Cr Intemann first raised her concerns about the purpose of fluoridating water after a meeting with a NSW Health executive in 2004, when she was told the area's water supply would be fluoridated.
"But as a scientist, my hackles were raised by the idea of no choice, so I went looking and spent a solid fortnight on the internet reading every official government fluoridation report I could find - mostly from WHO, Australia, UK and USA," she said.
"I came to conclude that we really knew nothing about water fluoridation - not whether it works or not, or whether it's safe or not."
She said every report she read assumed fluoridation was safe and dentally effective.
"But the actual data showed only a minor dental benefit if any - on average around one less tooth decay per child, and no evidence of benefit to adults. That hardly warrants forcing it on entire communities.
"And there were universally expressed concerns about health effects, and urgent recommendations for reliable health and safety studies to be done. To this day they've not been done."
I've kept up with the emerging published science and personally communicated with every relevant authority in NSW and federally, trying to understand how we could end up forcing the nation to consume a highly risky chemical with basically no benefit.Cr Lisa Intemann
Under Section 6B of the Fluoridation of Public Water Supplies Act 1957, a water utility may not cease fluoridation unless the direction is revoked by NSW Health.
A local council or water utility may request that NSW Health revokes a direction to fluoridate a water supply. In considering a request to revoke a direction, NSW Health would consider any information provided by the council.
The decision would consider the potential impacts on the community should fluoridation be ceased. This process allows NSW Health to make an informed decision in the best interests of the community.

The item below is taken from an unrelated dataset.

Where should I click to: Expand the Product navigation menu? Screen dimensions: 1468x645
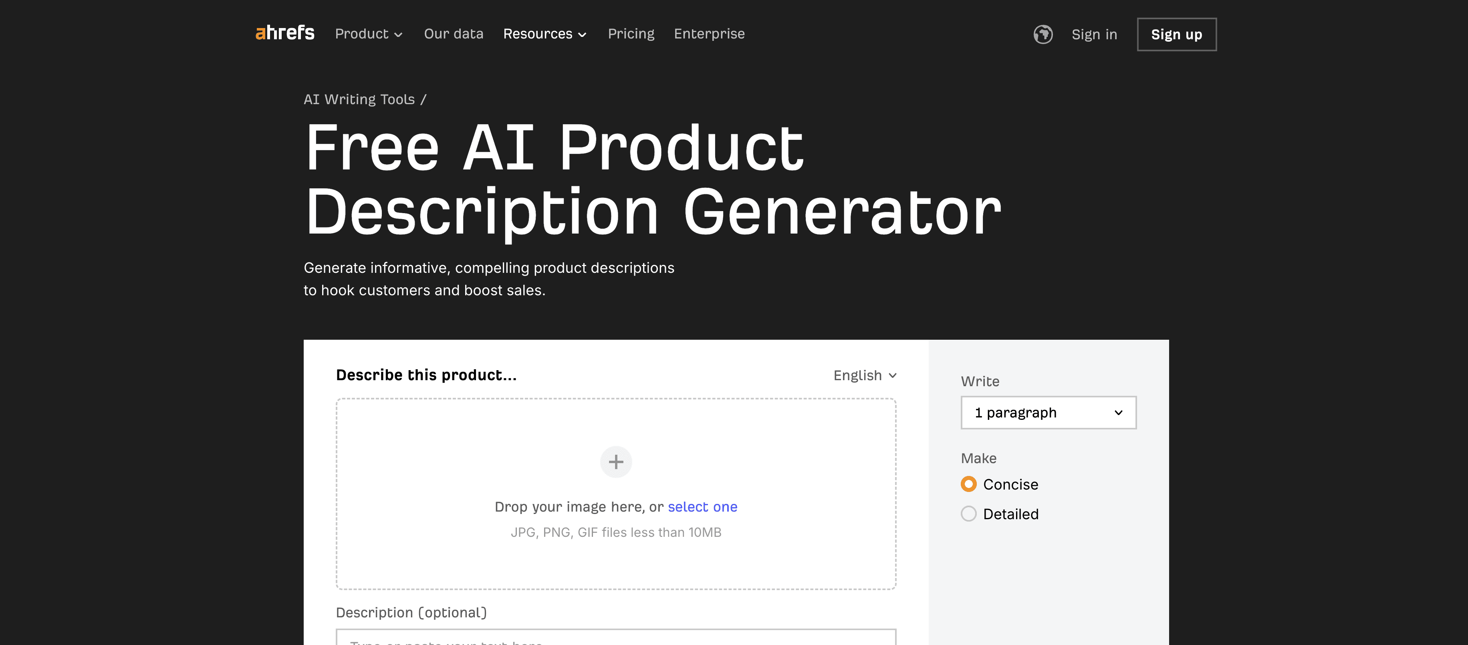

During 2004, Cr Intemann vigorously opposed council's decision to send the matter to NSW Health to decide, and has since then continued trying to get the issue properly re-assessed.
"I've kept up with the emerging published science and personally communicated with every relevant authority in NSW and federally, trying to understand how we could end up forcing the nation to consume a highly risky chemical with basically no benefit.

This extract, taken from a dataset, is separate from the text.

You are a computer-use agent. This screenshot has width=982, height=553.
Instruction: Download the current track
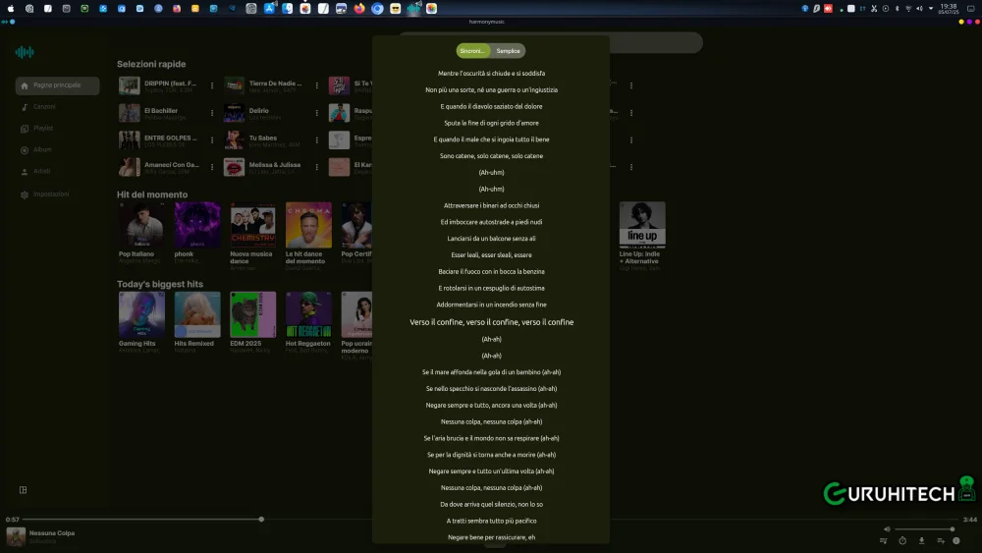tap(921, 541)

"It's been completely eye-opening."
Cr Intemann strongly supports council's proposed community poll on fluoridation on September 4.
"I realise the poll isn't binding and can't alone stop fluoridation. But it will better inform council on local opinions to guide discussions with NSW Health," she said.
"A solid 'Yes' vote from people preferring to stop fluoridation would at the least empower council to advocate for an independent assessment of risks to health from water fluoridation, and the need for health warnings."
The NSW government continues to support water fluoridation as a safe and effective way to help prevent tooth decay in the community.